Supplied material Block Start

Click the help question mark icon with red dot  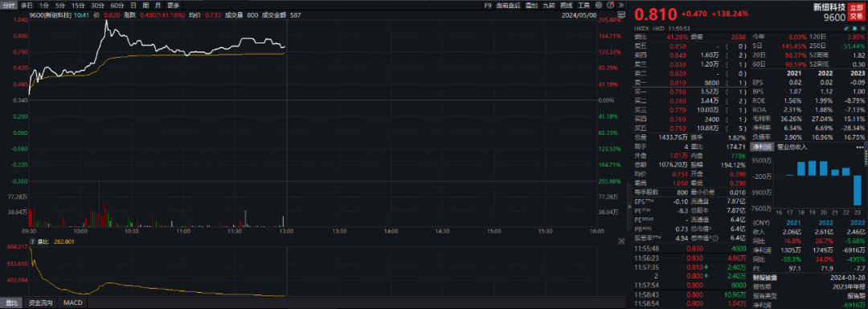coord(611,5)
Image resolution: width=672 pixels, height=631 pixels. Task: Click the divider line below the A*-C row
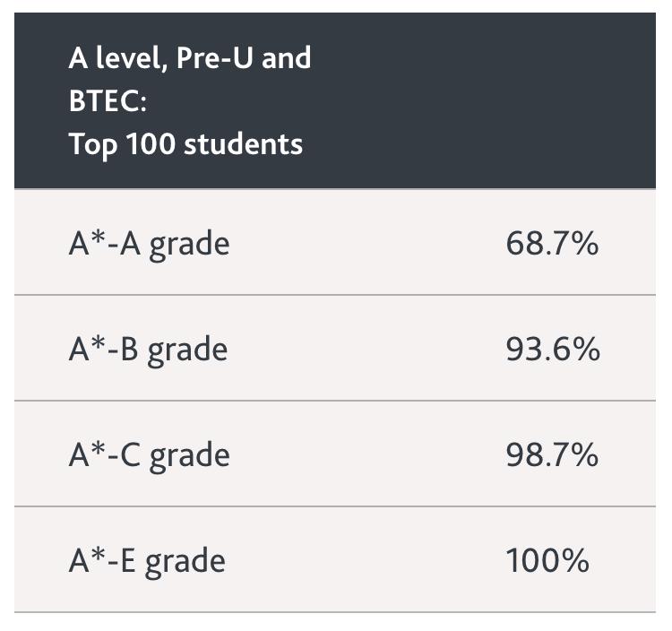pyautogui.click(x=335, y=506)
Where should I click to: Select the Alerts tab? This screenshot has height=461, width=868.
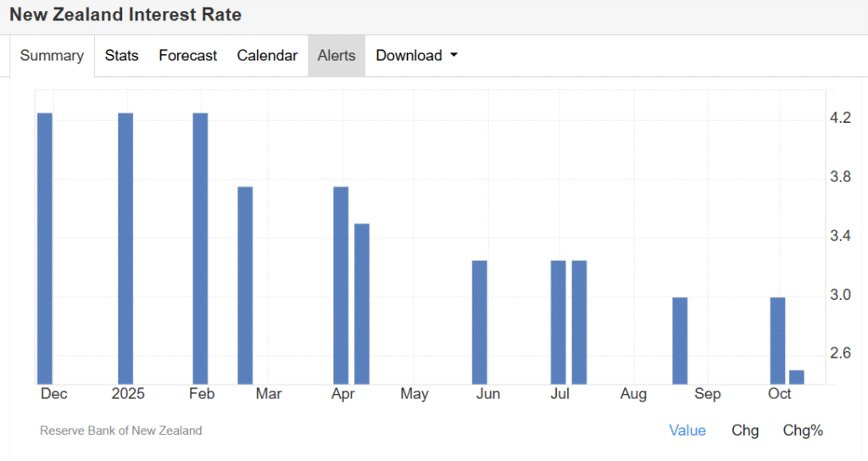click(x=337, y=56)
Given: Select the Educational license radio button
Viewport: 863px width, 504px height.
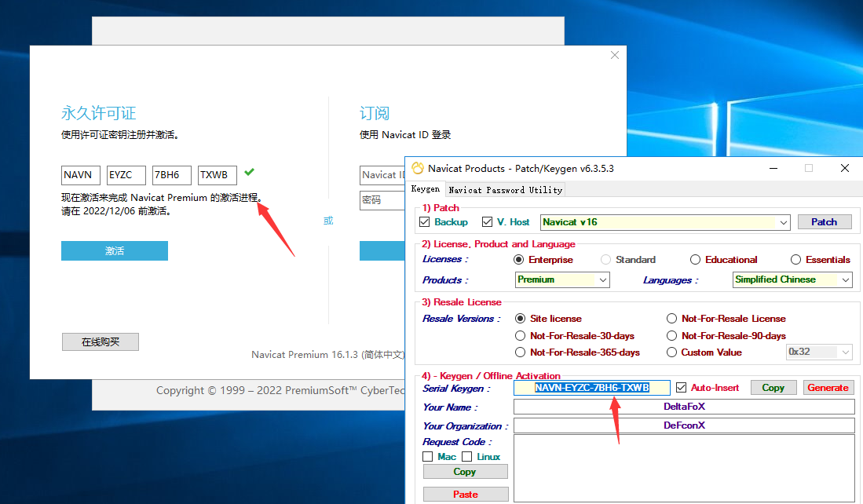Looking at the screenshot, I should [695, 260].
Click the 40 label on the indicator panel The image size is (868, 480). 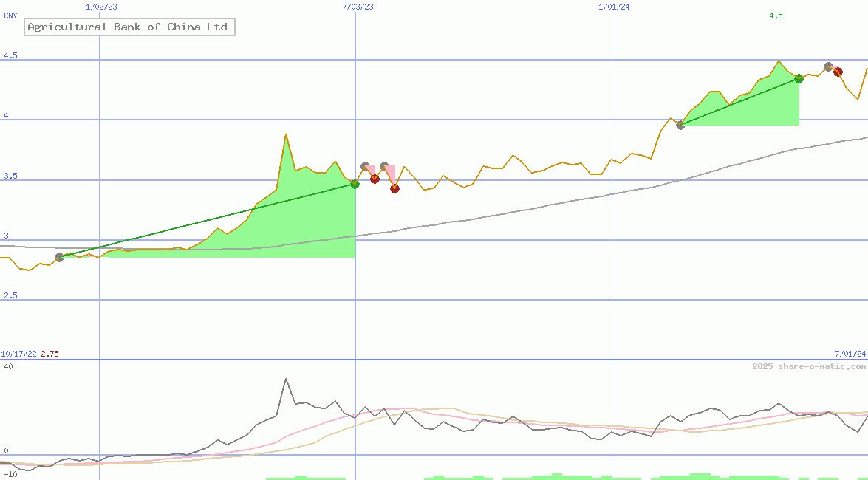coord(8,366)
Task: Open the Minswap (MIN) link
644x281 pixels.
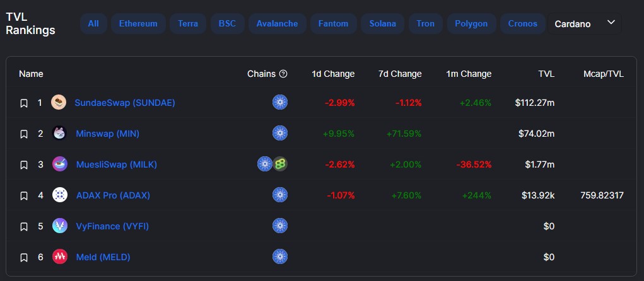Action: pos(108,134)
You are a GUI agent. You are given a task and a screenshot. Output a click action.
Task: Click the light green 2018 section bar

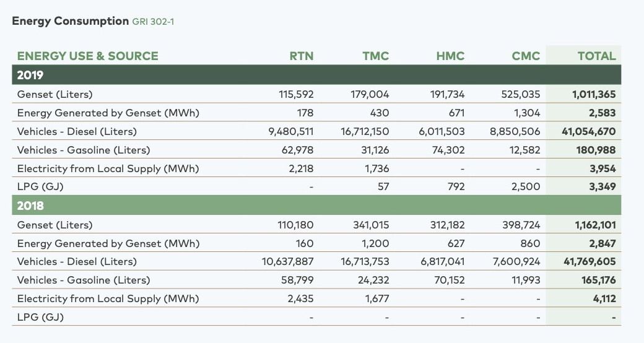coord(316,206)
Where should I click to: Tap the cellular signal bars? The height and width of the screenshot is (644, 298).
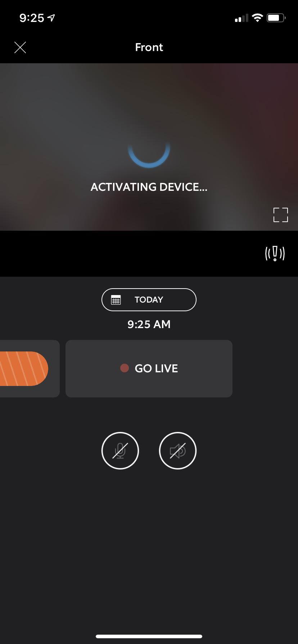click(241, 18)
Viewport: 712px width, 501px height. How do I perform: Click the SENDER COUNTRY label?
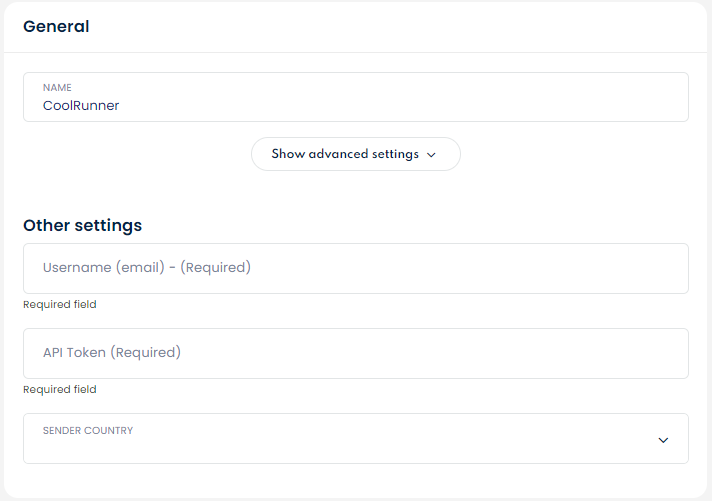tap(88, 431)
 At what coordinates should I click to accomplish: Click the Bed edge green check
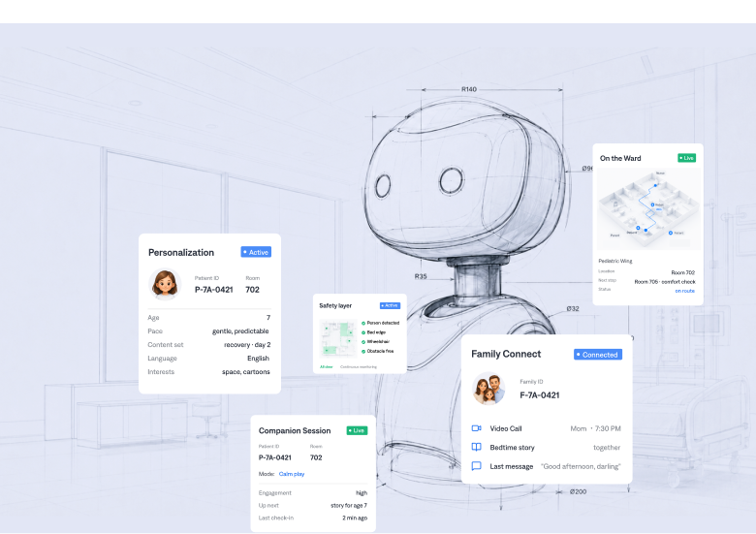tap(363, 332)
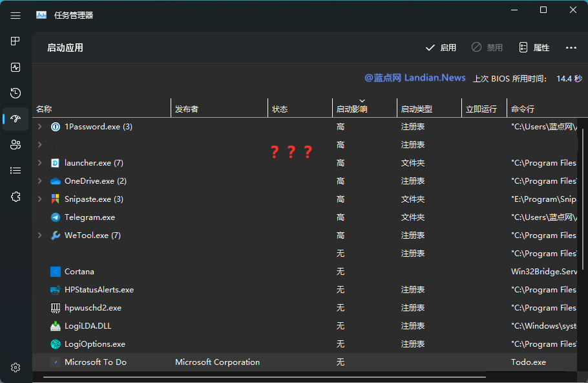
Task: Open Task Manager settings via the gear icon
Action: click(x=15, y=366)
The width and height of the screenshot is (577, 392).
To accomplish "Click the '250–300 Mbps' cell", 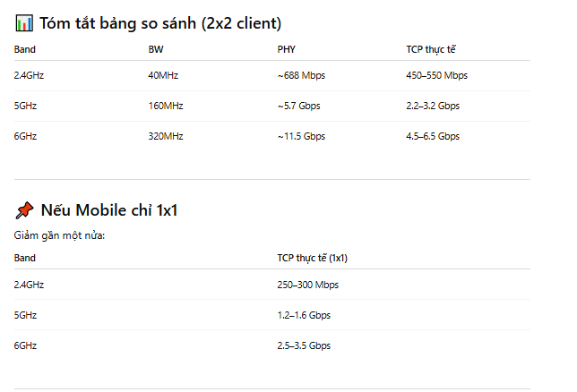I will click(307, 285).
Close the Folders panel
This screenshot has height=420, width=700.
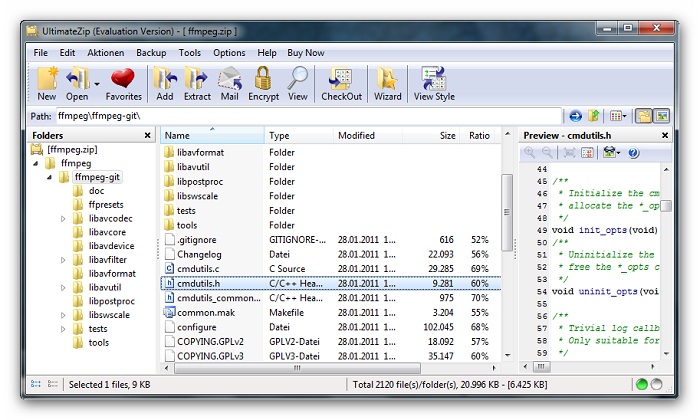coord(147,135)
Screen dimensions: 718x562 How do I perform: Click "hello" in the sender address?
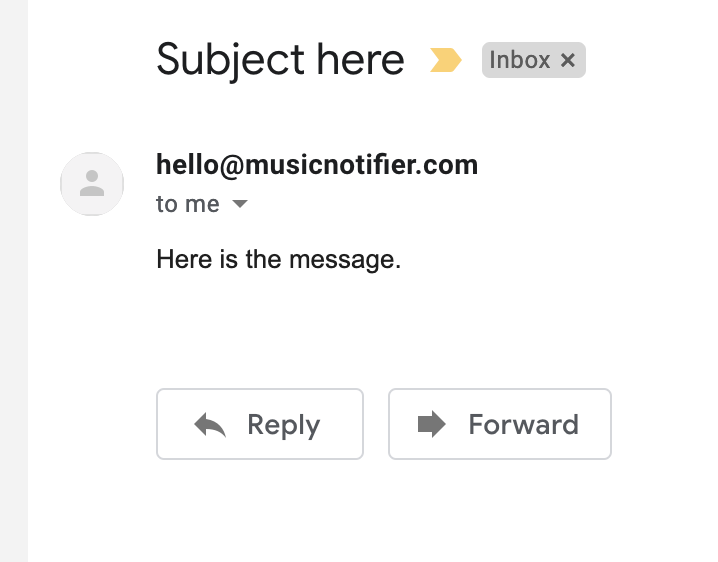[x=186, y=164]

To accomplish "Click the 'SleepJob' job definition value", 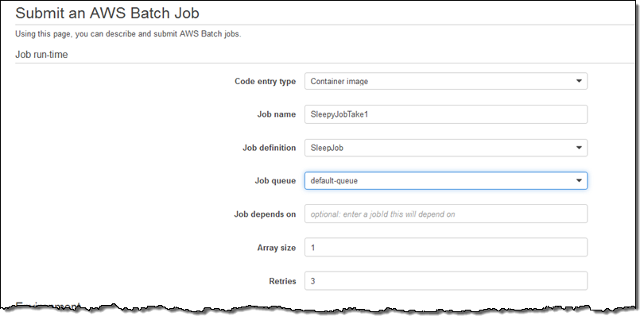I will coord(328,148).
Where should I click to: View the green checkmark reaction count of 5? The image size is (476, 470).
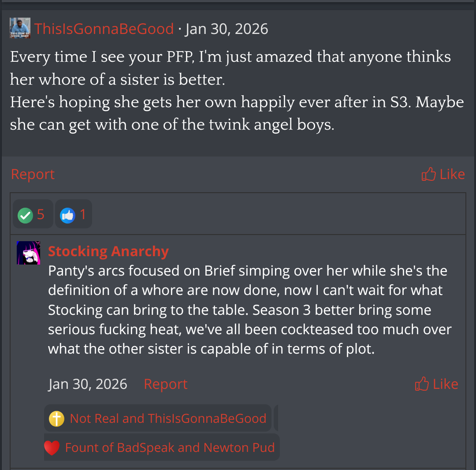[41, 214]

Supplied material Block End

The output must match, line for line, the span from the line containing "Where should I click to: View" through the end of the data, with the pictures removed.

Where should I click to: View the green checkmark reaction count of 5? The image size is (476, 470).
[41, 214]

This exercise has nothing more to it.